Synchronize data on your Azure SQL Databases with SQL Data Sync

Completed

Scenario

As the CTO of our healthcare company, you may decide to build a solution that automatically synchronizes data bidirectionally between your national and regional inventory databases. For such a use case, SQL Data Sync might be a great solution.

How it works

SQL Data Sync is a service built on Azure SQL Database that lets you synchronize the data you select bi-directionally across multiple databases, both on-premises and in the cloud (SQL Server and Azure SQL Databases). Data Sync is based around the concept of a sync group. A sync group is a group of databases that you want to synchronize, using a hub and spoke topology. You define one of the databases in the sync group as the hub database, while the rest of the databases are member databases.

Within a sync group:

  • The hub database must be an Azure SQL Database.

  • The member databases can be either databases in Azure SQL Database or in instances of SQL Server.

  • The Sync Metadata Database contains the metadata and log for Data Sync; it has to be an Azure SQL Database located in the same region as the hub database. The Sync Metadata Database is customer created and customer owned and you can only have one Sync Metadata Database per region and subscription. Sync Metadata Database cannot be deleted or renamed while sync groups or sync agents exist.

    Diagram showing Sync data between databases.

Additionally, a sync group has the following properties:

  • The Sync schema describes which data is being synchronized. For synchronization, you can select specific columns within your tables. Please mind that your tables selected for synchronization must have a primary key (PK).
  • The Sync direction can be bi-directional or can flow in only one direction. That is, the Sync direction can be hub to member, member to hub, or both.
  • The Sync interval describes how often synchronization occurs. You can configure sync to run synchronization automatically (for example, every few seconds up to every 30 days) or manually on demand.
  • The Conflict Resolution Policy is a group level policy, which can be hub wins or member wins.

Using SQL Data Sync

SQL Data Sync tracks changes using insert, update, and delete triggers. The changes are recorded in a side table in the user's database. During the sync process, the hub database syncs with each member individually within a sync group. More specifically, changes from the hub are downloaded to the member and then changes from the member are uploaded to the hub. If a conflict occurs during the synchronization process, SQL Data Sync provides two options for conflict resolution: Hub wins or Member wins. If the user selects Hub wins, the changes in the hub always overwrite changes in the member. If the user selects Member wins, the changes in the member overwrite changes in the hub. If there's more than one member, the final value depends on which member syncs first.

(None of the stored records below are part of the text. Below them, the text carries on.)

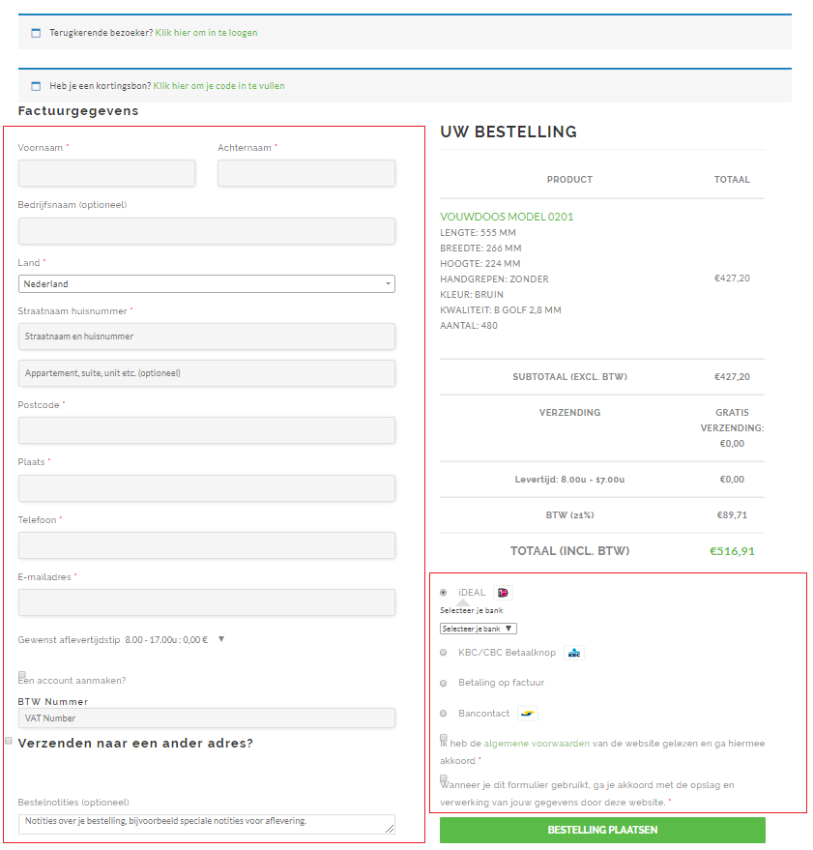
Task: Open the Vouwdoos Model 0201 product link
Action: [x=507, y=217]
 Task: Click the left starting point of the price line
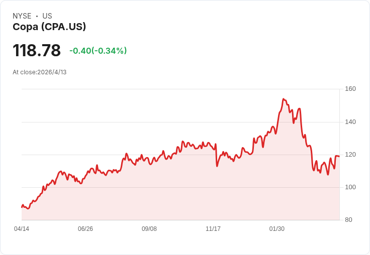tap(22, 207)
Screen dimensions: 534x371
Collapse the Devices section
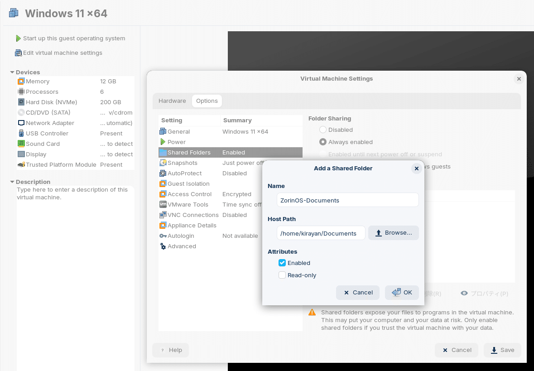12,72
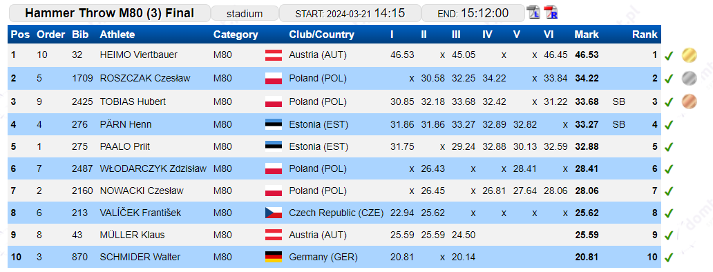
Task: Sort by the Mark column header
Action: point(587,35)
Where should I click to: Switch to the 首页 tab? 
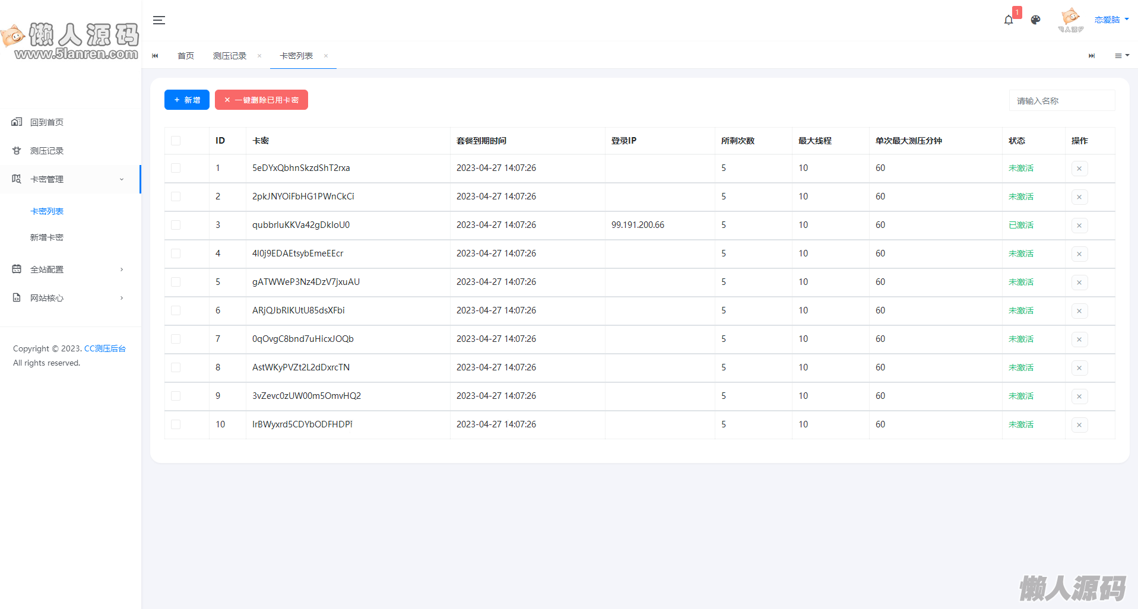pyautogui.click(x=186, y=56)
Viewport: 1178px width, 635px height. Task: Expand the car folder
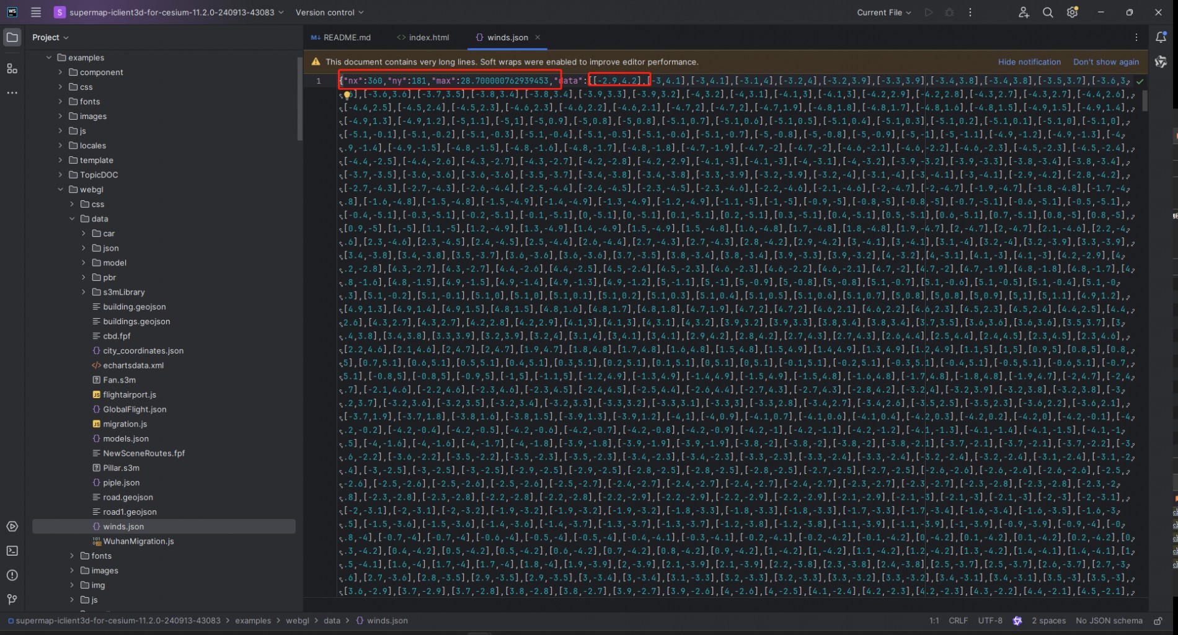(x=84, y=234)
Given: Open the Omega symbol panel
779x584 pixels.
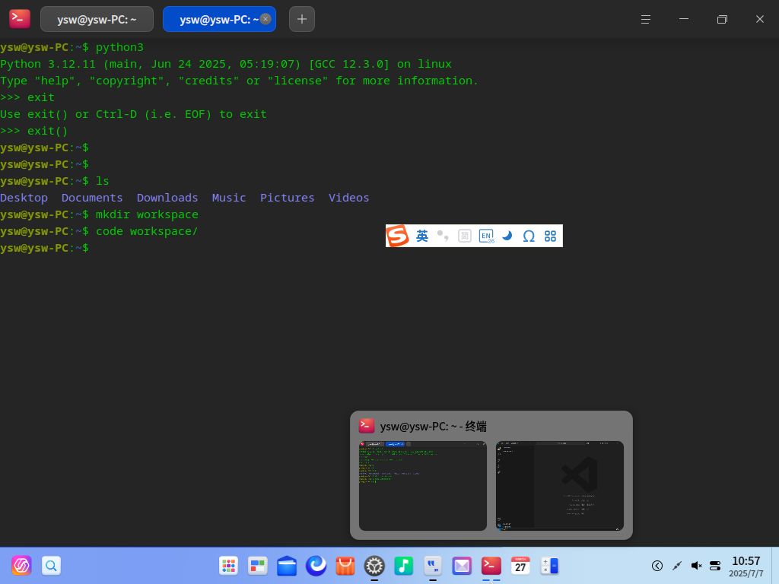Looking at the screenshot, I should (x=529, y=236).
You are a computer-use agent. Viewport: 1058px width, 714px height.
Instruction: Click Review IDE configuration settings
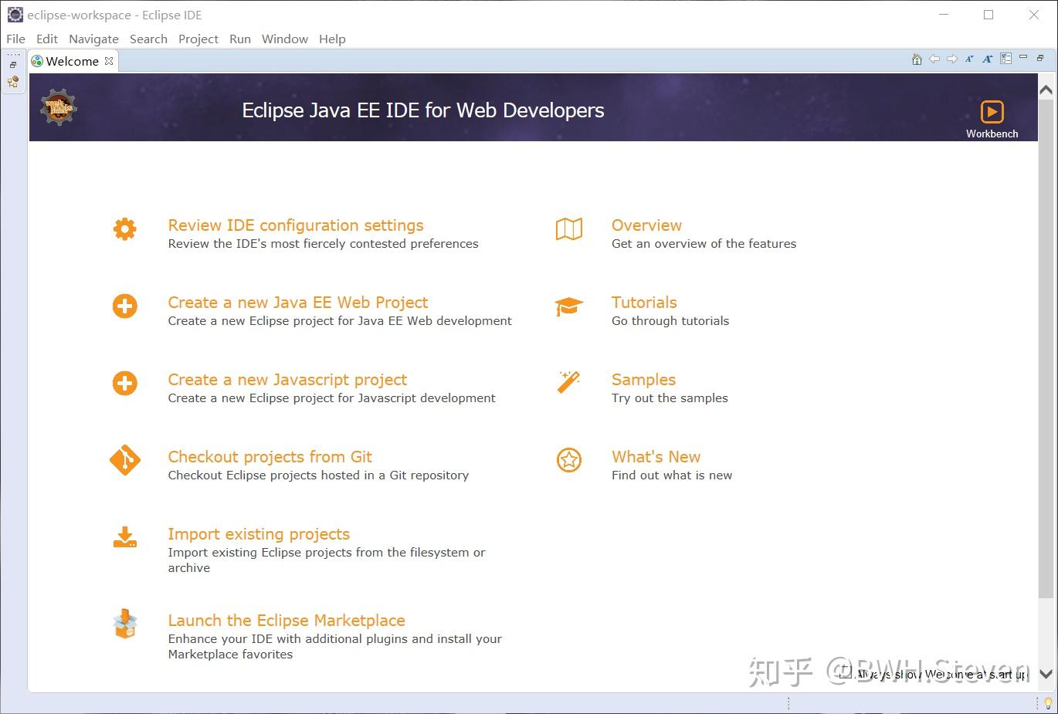point(296,225)
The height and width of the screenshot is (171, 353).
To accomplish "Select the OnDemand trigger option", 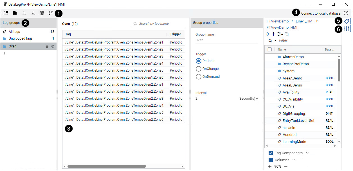I will pyautogui.click(x=199, y=77).
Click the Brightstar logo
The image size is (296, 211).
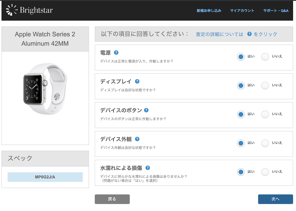click(x=29, y=10)
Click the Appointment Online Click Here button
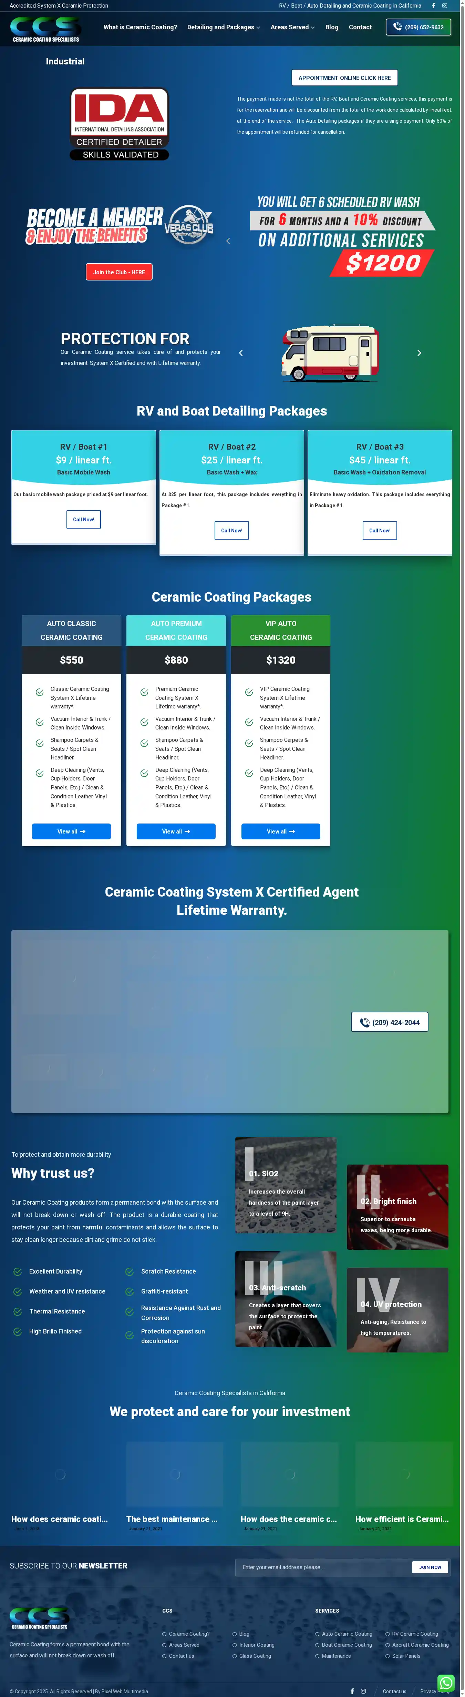This screenshot has width=465, height=1697. (x=344, y=78)
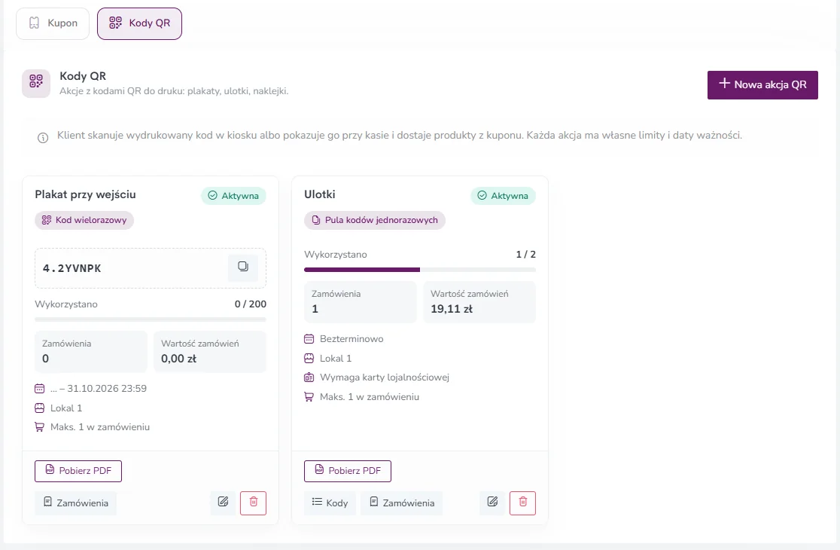Viewport: 840px width, 550px height.
Task: Click the Kody QR header icon
Action: click(x=36, y=83)
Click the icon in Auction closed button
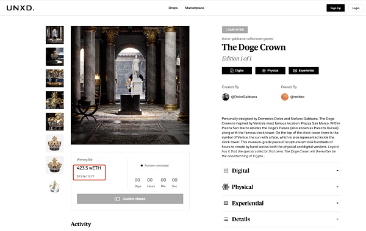The height and width of the screenshot is (231, 366). pyautogui.click(x=117, y=199)
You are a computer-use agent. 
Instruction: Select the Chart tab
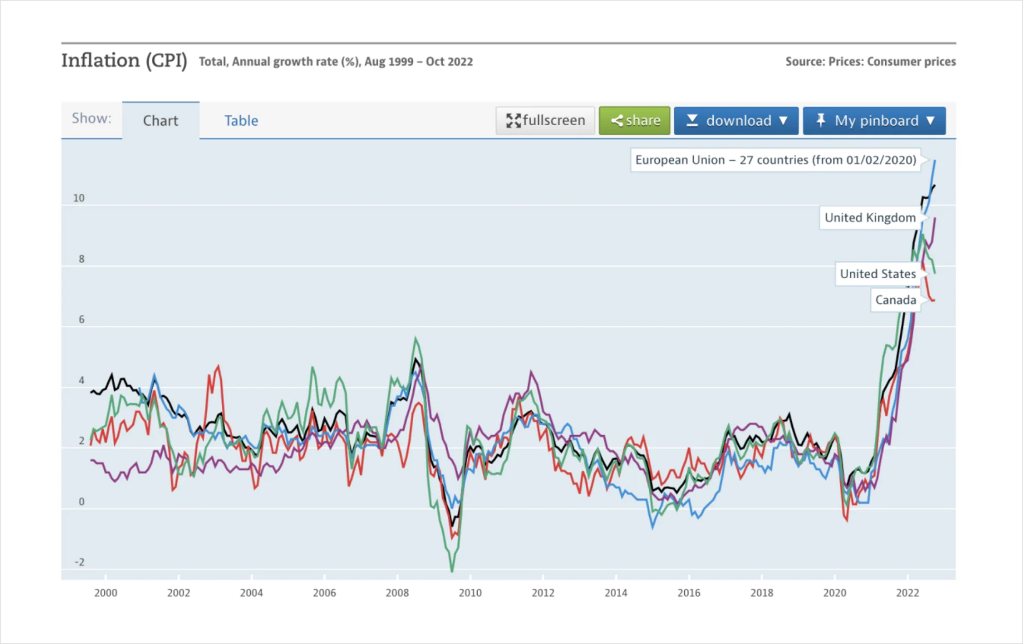pyautogui.click(x=161, y=120)
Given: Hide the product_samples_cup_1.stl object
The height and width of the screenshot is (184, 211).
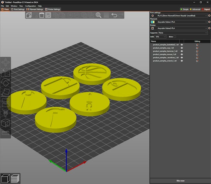Looking at the screenshot, I should (x=181, y=48).
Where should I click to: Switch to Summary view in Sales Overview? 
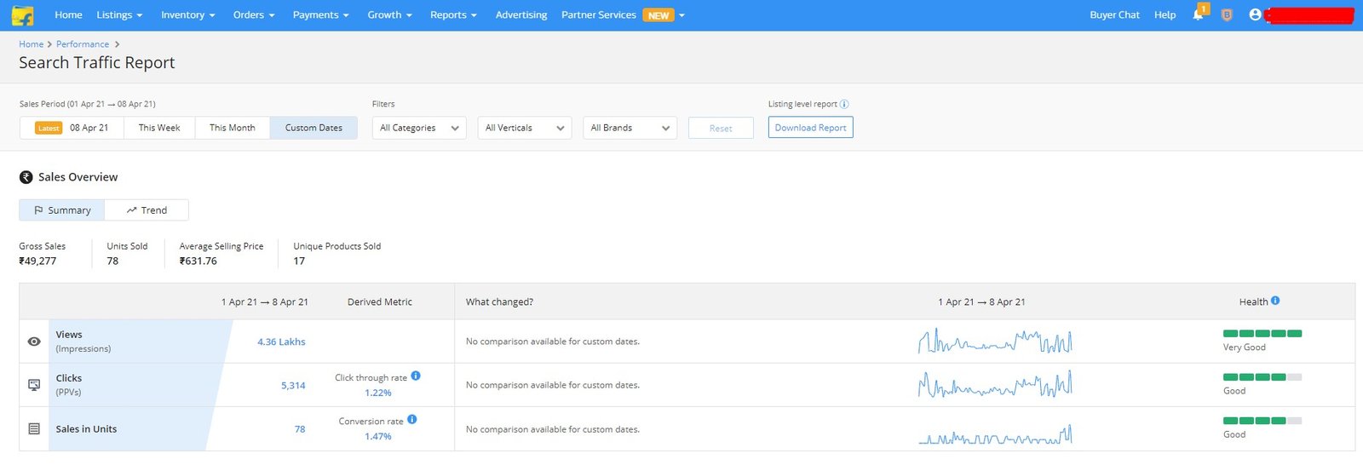coord(62,210)
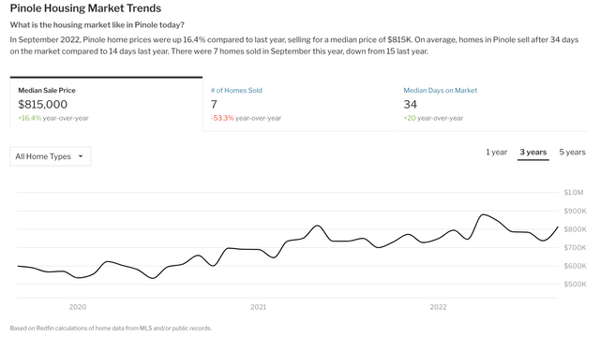Open the All Home Types dropdown
Image resolution: width=600 pixels, height=337 pixels.
(50, 156)
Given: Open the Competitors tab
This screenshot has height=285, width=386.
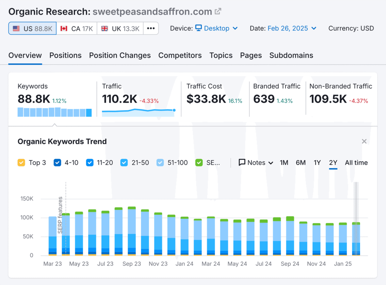Looking at the screenshot, I should (180, 55).
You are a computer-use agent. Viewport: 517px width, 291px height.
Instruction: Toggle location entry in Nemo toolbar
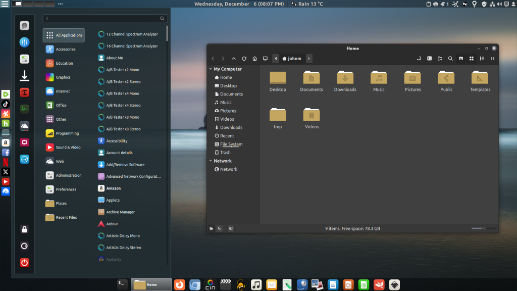(419, 59)
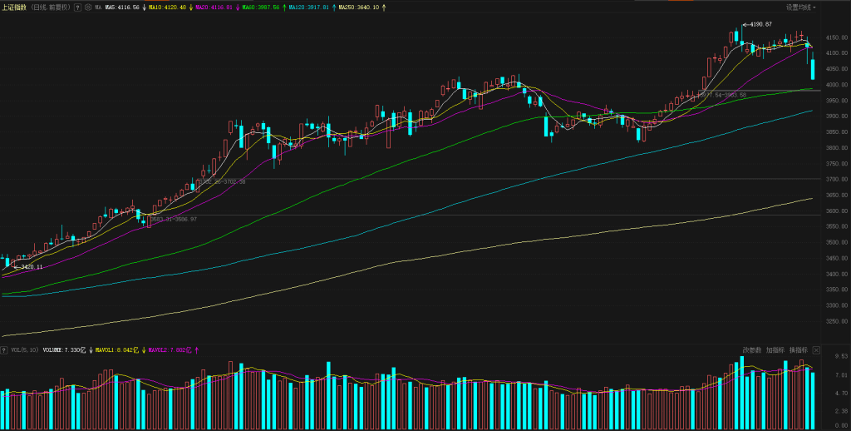The image size is (851, 431).
Task: Open the 设置均线 dropdown
Action: coord(800,7)
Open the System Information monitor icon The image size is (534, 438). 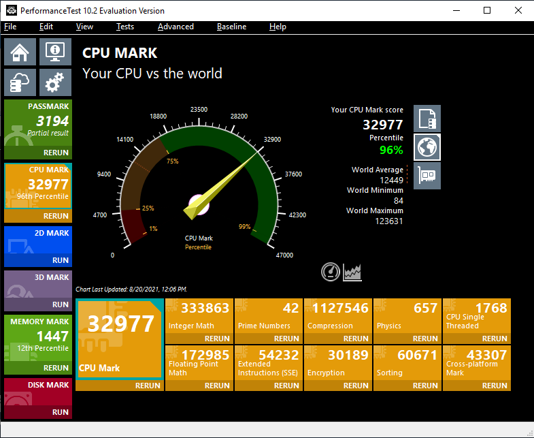coord(55,52)
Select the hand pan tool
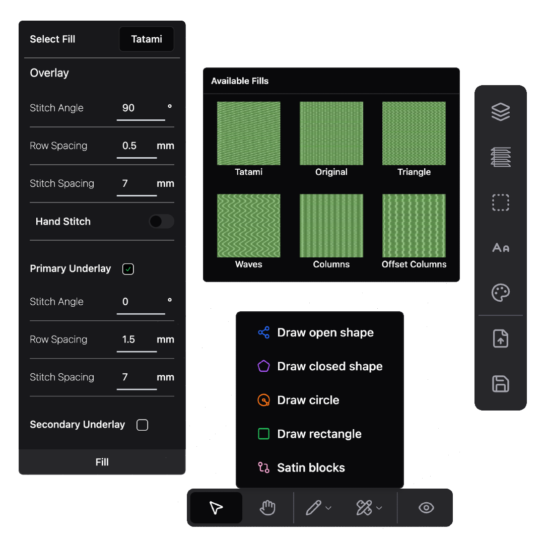544x544 pixels. [x=267, y=508]
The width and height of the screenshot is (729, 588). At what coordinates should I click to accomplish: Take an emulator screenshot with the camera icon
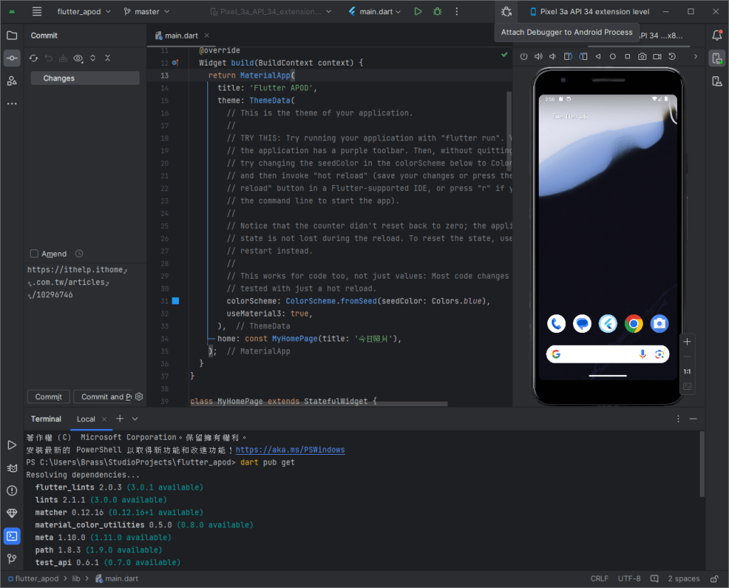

Additionally, the private link for SQL Data Sync allows you to choose a service managed private endpoint to establish a secure connection between the sync service and your member/hub databases during the data synchronization process. A service managed private endpoint is a private IP address within a specific virtual network and subnet. Within Data Sync, the service managed private endpoint is created by Microsoft and is exclusively used by the Data Sync service for a given sync operation. Currently, the service managed private endpoint must be manually approved in order for the sync group to be created. Additionally, when using the SQL Data Sync private link, both the hub and member databases must be hosted in Azure (same or different regions) and in the same cloud type (for example, both in public cloud or both in government cloud).

User interface options

You can use SQL Data Sync through the Azure portal, PowerShell, REST API.

Key use cases

SQL Data Sync is useful in cases where data needs to be kept updated across several databases in Azure SQL Database or SQL Server. Here are the main use cases for Data Sync:

  • Hybrid Data Synchronization: With Data Sync, you can keep data synchronized between your databases in SQL Server and Azure SQL Database to enable hybrid applications. This capability may appeal to customers who are considering moving to the cloud and would like to put some of their application in Azure.
  • Distributed Applications: In many cases, it's beneficial to separate different workloads across different databases. For example, if you have a large production database, and need to run a reporting or analytics workload on this data, it's helpful to have a second database for this additional workload. This approach minimizes the performance impact on your production workload. You can use Data Sync to keep these two databases synchronized.
  • Globally Distributed Applications: Many businesses span several regions and even several countries. To minimize network latency, it's best to have your data in a region close to you. With Data Sync, you can easily keep databases in regions around the world synchronized.